Honestly, it sounds like Justin may not be getting enough exercise. I imagine because he's a lab/collie mix that he's extremely smart and needs lots of physical and mental stimulation. Try taking him on an hour-long walk at least once a day to help curb his craziness. I recommend taking him alone so you guys can really get moving. You should also note that he is going through adolescence, which means he is testing his boundries and it's natural for him to be kind of bonkers. 

First step is definitely to exercise him and only after he's been thoroughly exercised discipline him when he is getting too rough with your new addition.


----------



## NekkidDogs (Aug 2, 2011)

Thanks you two, I should go running with him, he loves it. I throw the Frisbee daily in our big yard but that won't cut it . You're both right and I'm glad you've been through this before. 
I'll try this and update. 

Thanks again for responding.


----------



## begemot (Feb 1, 2011)

NekkidDogs said:


> I have an 11 month old Collie/Lab mix (Justin), and a 3 month old Australian Shepherd (Jasmine). They are both inside dogs.
> 
> We got Justin at 8 weeks, and we just got Jasmine (at 3 months old).
> We have had Jasmine for a week and every single second of every single day, Justin bugs her; he play bites her, jumps on her, wrestles her CONSTANTLY.
> ...


Jasmine needs alone time (with you and also by herself). If I understand you correctly, they are together ALL the time -- even when kenneled, they are loose in a room together? If he is harassing her pretty much non-stop, that's a bad situation for her to be in. She needs breaks from him. And not just occasionally, it should be part of every day. And I think they should be crated separately, for safety and to give her peace of mind and a secure place of her own.

Someone else mentioned that Justin might need exercise, and they might be right. Before going straight to disciplining him, you have to consider reasons why he might be so hyped up all the time.


----------



## NekkidDogs (Aug 2, 2011)

begemot said:


> Jasmine needs alone time (with you and also by herself). If I understand you correctly, they are together ALL the time -- even when kenneled, they are loose in a room together? If he is harassing her pretty much non-stop, that's a bad situation for her to be in. She needs breaks from him. And not just occasionally, it should be part of every day. And I think they should be crated separately, for safety and to give her peace of mind and a secure place of her own.
> 
> Someone else mentioned that Justin might need exercise, and they might be right. Before going straight to disciplining him, you have to consider reasons why he might be so hyped up all the time.

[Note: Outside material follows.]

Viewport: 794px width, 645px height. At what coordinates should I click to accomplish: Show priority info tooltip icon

Sorry I should have been more clear, they aren't kenneled together; two different kennels away from each other, same room. 
I agree though, she needs time to get to know my wife and I and we want to get to know her.


----------



## begemot (Feb 1, 2011)

NekkidDogs said:


> Sorry I should have been more clear, they aren't kenneled together; two different kennels away from each other, same room.
> I agree though, she needs time to get to know my wife and I and we want to get to know her.

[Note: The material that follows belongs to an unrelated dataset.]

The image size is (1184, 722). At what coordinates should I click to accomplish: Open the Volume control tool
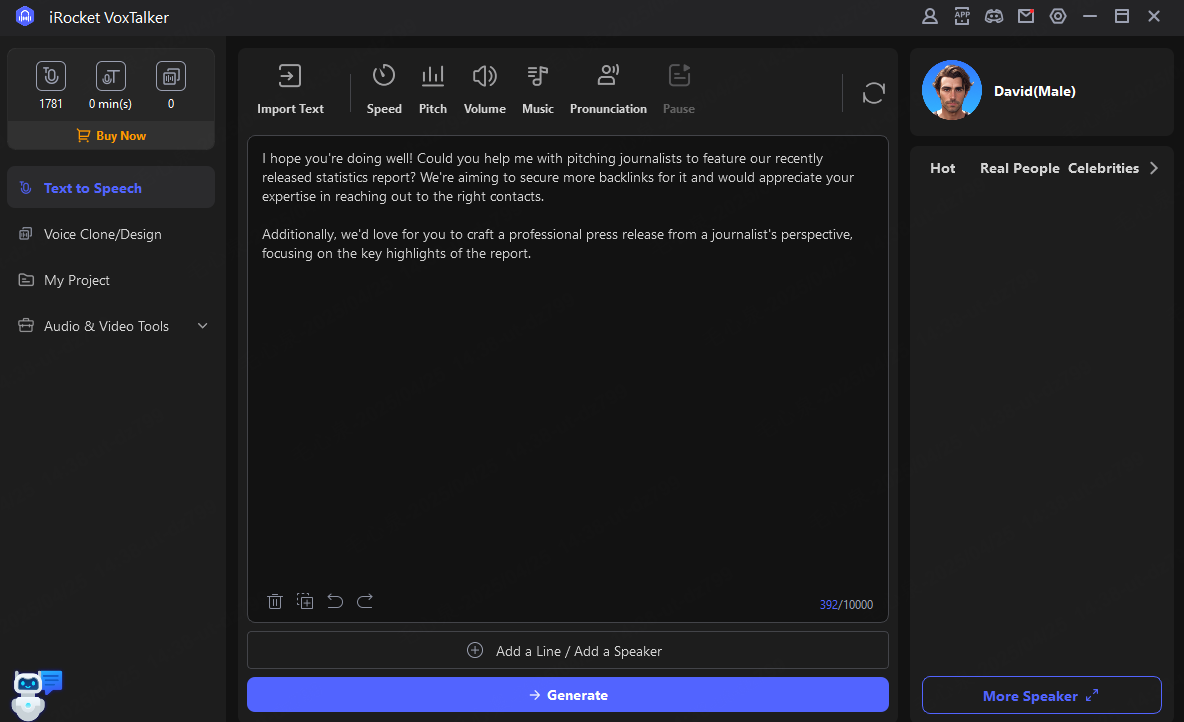coord(484,88)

Oh, I meant not just for you guys to get to know her, but also for her own health and development, and to prevent problems between the two dogs.


----------



## NekkidDogs (Aug 2, 2011)

begemot said:


> Oh, I meant not just for you guys to get to know her, but also for her own health and development, and to prevent problems between the two dogs.


I completely understand, I didn't know you'd analyze that ha. I was just adding to what you said.


----------



## GottaLuvMutts (Jun 1, 2009)

Just wanted to add...
Justin is only 11 months? Running is fine, but not on leash, and definitely not on pavement. It's bad for developing bones/joints. Also, you say he's catching discs (frisbees) really well. Make sure he's not leaping for them. Again, bad for him at this age.


----------



## NekkidDogs (Aug 2, 2011)

GottaLuvMutts said:


> Just wanted to add...
> Justin is only 11 months? Running is fine, but not on leash, and definitely not on pavement. It's bad for developing bones/joints. Also, you say he's catching discs (frisbees) really well. Make sure he's not leaping for them. Again, bad for him at this age.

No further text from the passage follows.